27. "And one of them, [named] Caiaphas, being the high priest that same year, said unto them, Ye know nothing at all, nor consider that it is expedient for us that one man should die for the people, and that the whole nation perish not. And this spake he not of himself; but being high priest that year, he prophesied." We are here taught that the Spirit of prophecy used the agency even of wicked men to foretell what was future; which, however, the evangelist attributes to the divine sacramental fact that he was pontiff, which is to say, the high priest. It may, however, be a question in what way he is called the high priest of that year, seeing that God appointed one person to be high priest, who was to be succeeded only at his death by another. But we are to understand that ambitious schemes and contentions among the Jews led to the appointment afterwards of more than one, and to their annual turn of service. For it is said also of Zacharias: "And it came to pass that, while he executed the priest's office before God in the order of his course, according to the custom of the priest's office, his lot was to burn incense when he went into the temple of the Lord." (3) From which it is evident that there were more than one, and that each had his turn: for it was lawful for the high priest alone to place the incense on the altar. (4) And perhaps also there were several in actual service in the same year, who were succeeded next year by several others, and that it fell by lot to one of them to burn incense. What was it, then, that Caiaphas prophesied? "That Jesus should die for the nation; and not for the nation only, but that also He should gather together in one the children of GOd that were scattered abroad." This is added by the evangelist; for Caiaphas prophesied only of the Jewish nation, in which there were sheep of whom the Lord Himself had said, "I am not sent but unto the lost sheep of the house of Israel." (5) But the evangelist knew that there were other sheep, which were not of this fold, but which had also to be brought, that there might be one fold and one shepherd. (6) But this was said in the way of predestination; for those who were still unbelieving were as yet neither His sheep nor the children of God.

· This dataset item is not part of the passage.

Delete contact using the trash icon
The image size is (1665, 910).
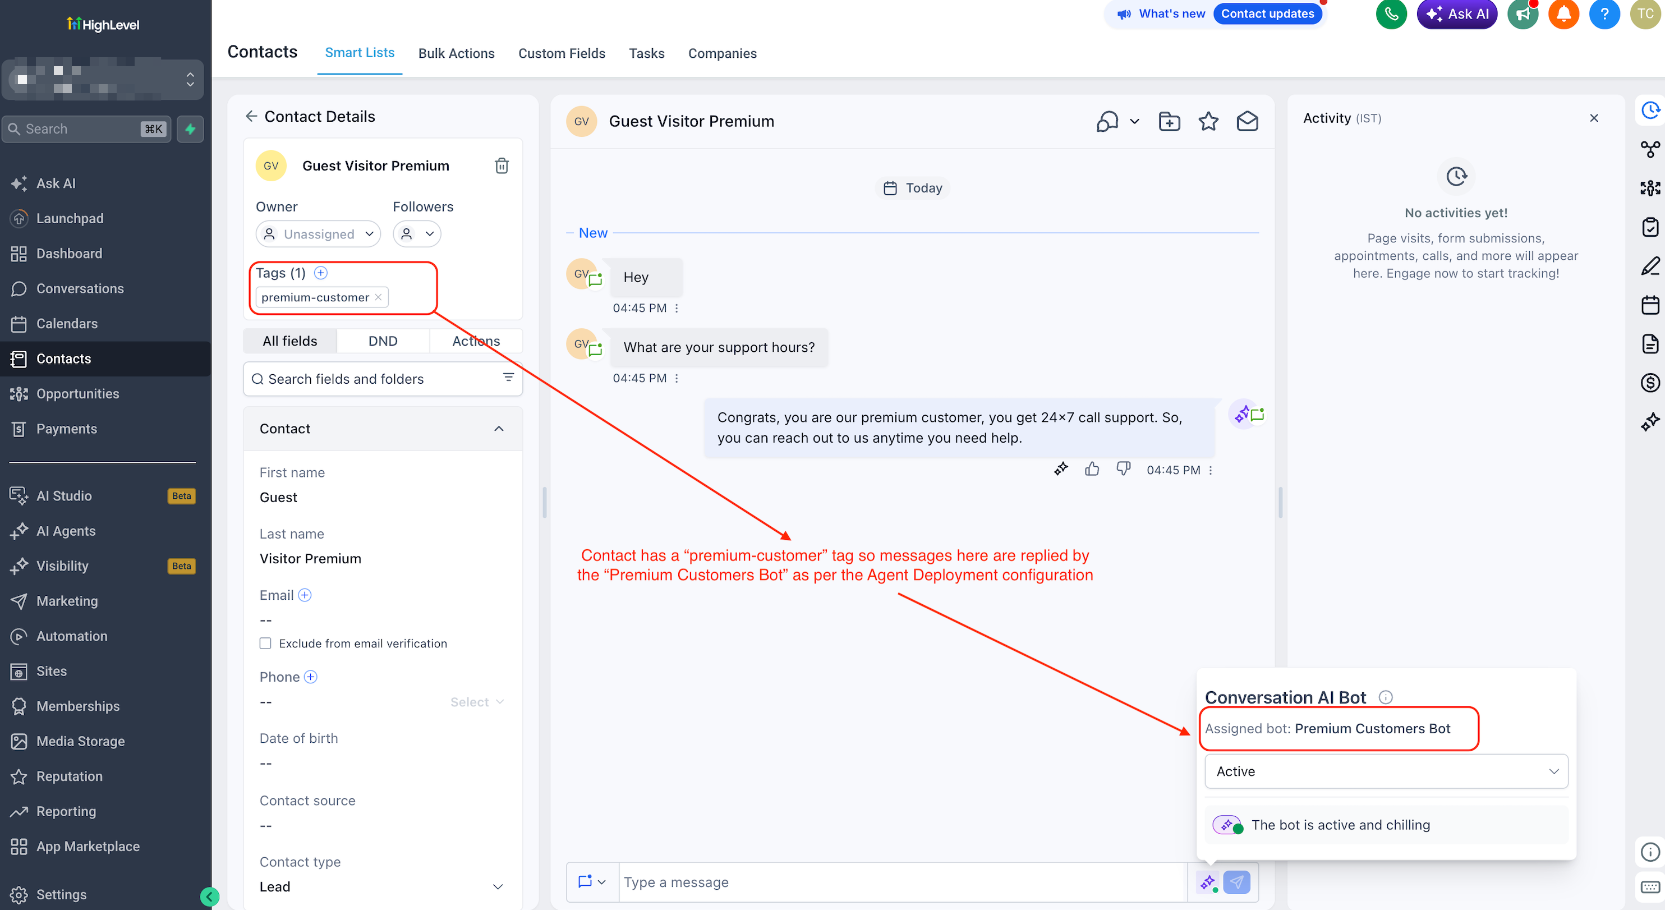(x=502, y=165)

28. "Then, from that day forth, they took counsel together for to put Him to death. Jesus therefore walked no more openly among the Jews; but went thence unto a country near to the wilderness, into a city called Ephraim, and there continued with His disciples." Not that there was any failure in His power, by which, had He only wished, He might have continued His intercourse with the Jews, and received no injury at their hands; but in His human weakness He furnished His disciples with an example of living, by which He might make it manifest that it was no sin in His believing ones, who are His members, to withdraw from the presence of their persecutors, and escape the fury of the wicked by concealment, rather than inflame it by showing themselves openly.